[Task objective]
Recast the material below as a Markdown table with two columns, Row and Line. Give each nonblank line its own numbered row.

(Entries taken from a collection)
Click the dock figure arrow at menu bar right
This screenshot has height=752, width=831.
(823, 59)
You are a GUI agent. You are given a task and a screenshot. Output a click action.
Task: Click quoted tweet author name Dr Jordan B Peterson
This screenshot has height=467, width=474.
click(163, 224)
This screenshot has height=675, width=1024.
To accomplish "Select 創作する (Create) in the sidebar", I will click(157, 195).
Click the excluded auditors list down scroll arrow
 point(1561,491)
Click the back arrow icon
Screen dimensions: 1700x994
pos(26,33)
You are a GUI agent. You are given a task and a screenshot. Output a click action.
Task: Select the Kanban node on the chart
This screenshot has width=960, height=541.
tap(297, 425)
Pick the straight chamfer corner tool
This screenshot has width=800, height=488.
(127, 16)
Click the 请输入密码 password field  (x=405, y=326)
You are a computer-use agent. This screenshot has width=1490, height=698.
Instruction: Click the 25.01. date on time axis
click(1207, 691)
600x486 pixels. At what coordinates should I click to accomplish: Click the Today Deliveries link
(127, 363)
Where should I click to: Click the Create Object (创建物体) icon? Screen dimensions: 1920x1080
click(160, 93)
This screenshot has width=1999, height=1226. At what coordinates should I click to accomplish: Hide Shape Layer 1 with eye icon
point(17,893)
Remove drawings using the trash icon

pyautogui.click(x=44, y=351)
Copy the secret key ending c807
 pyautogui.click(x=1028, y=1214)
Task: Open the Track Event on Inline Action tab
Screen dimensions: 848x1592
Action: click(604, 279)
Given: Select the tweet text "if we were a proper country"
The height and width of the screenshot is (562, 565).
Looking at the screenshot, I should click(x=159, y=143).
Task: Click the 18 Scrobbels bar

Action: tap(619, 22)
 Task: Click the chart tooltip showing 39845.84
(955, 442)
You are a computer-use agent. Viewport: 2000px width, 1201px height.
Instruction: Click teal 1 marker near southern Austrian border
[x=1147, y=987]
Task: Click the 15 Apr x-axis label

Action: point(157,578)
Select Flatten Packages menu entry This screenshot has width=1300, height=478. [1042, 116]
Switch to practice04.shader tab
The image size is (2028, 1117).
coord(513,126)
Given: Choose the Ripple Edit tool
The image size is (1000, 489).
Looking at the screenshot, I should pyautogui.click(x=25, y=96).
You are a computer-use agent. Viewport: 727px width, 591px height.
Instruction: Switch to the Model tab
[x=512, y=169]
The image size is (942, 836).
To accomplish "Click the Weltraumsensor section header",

[Output for this task]
| Row | Line |
|---|---|
| 1 | Click the dock figure arrow at menu bar right |
| 2 | This screenshot has height=752, width=831. |
| 3 | (823, 59) |
| 4 | You are a GUI agent. You are given a task and a screenshot. Output a click action. |
| 5 | Task: Click quoted tweet author name Dr Jordan B Peterson |
| 6 | This screenshot has height=467, width=474. |
| 7 | click(163, 224) |
| 8 | This screenshot has height=675, width=1024. |
| 9 | To accomplish "Select 創作する (Create) in the sidebar", I will click(157, 195). |
| 10 | Click the excluded auditors list down scroll arrow |
| 11 |  point(1561,491) |
| 12 | Click the back arrow icon |
| 13 | Screen dimensions: 1700x994 |
| 14 | pos(26,33) |
| 15 | You are a GUI agent. You are given a task and a screenshot. Output a click action. |
| 16 | Task: Select the Kanban node on the chart |
| 17 | This screenshot has width=960, height=541. |
| 18 | tap(297, 425) |
| 19 | Pick the straight chamfer corner tool |
| 20 | This screenshot has width=800, height=488. |
| 21 | (127, 16) |
| 22 | Click the 请输入密码 password field  (x=405, y=326) |
| 23 | You are a computer-use agent. This screenshot has width=1490, height=698. |
| 24 | Instruction: Click the 25.01. date on time axis |
| 25 | click(1207, 691) |
| 26 | 600x486 pixels. At what coordinates should I click to accomplish: Click the Today Deliveries link |
| 27 | (127, 363) |
| 28 | Where should I click to: Click the Create Object (创建物体) icon? Screen dimensions: 1920x1080 |
| 29 | click(160, 93) |
| 30 | This screenshot has width=1999, height=1226. At what coordinates should I click to accomplish: Hide Shape Layer 1 with eye icon |
| 31 | point(17,893) |
| 32 | Remove drawings using the trash icon |
| 33 | pyautogui.click(x=44, y=351) |
| 34 | Copy the secret key ending c807 |
| 35 |  pyautogui.click(x=1028, y=1214) |
| 36 | Task: Open the Track Event on Inline Action tab |
| 37 | Screen dimensions: 848x1592 |
| 38 | Action: click(604, 279) |
| 39 | Given: Select the tweet text "if we were a proper country" |
| 40 | The height and width of the screenshot is (562, 565). |
| 41 | Looking at the screenshot, I should click(x=159, y=143). |
| 42 | Task: Click the 18 Scrobbels bar |
| 43 | Action: tap(619, 22) |
| 44 |  Task: Click the chart tooltip showing 39845.84 |
| 45 | (955, 442) |
| 46 | You are a computer-use agent. Viewport: 2000px width, 1201px height. |
| 47 | Instruction: Click teal 1 marker near southern Austrian border |
| 48 | [x=1147, y=987] |
| 49 | Task: Click the 15 Apr x-axis label |
| 50 | Action: point(157,578) |
| 51 | Select Flatten Packages menu entry This screenshot has width=1300, height=478. [1042, 116] |
| 52 | Switch to practice04.shader tab |
| 53 | The image size is (2028, 1117). |
| 54 | coord(513,126) |
| 55 | Given: Choose the Ripple Edit tool |
| 56 | The image size is (1000, 489). |
| 57 | Looking at the screenshot, I should pyautogui.click(x=25, y=96). |
| 58 | You are a computer-use agent. Viewport: 727px width, 591px height. |
| 59 | Instruction: Switch to the Model tab |
| 60 | [x=512, y=169] |
| 61 | The image size is (942, 836). |
| 62 | To accomplish "Click the Weltraumsensor section header", |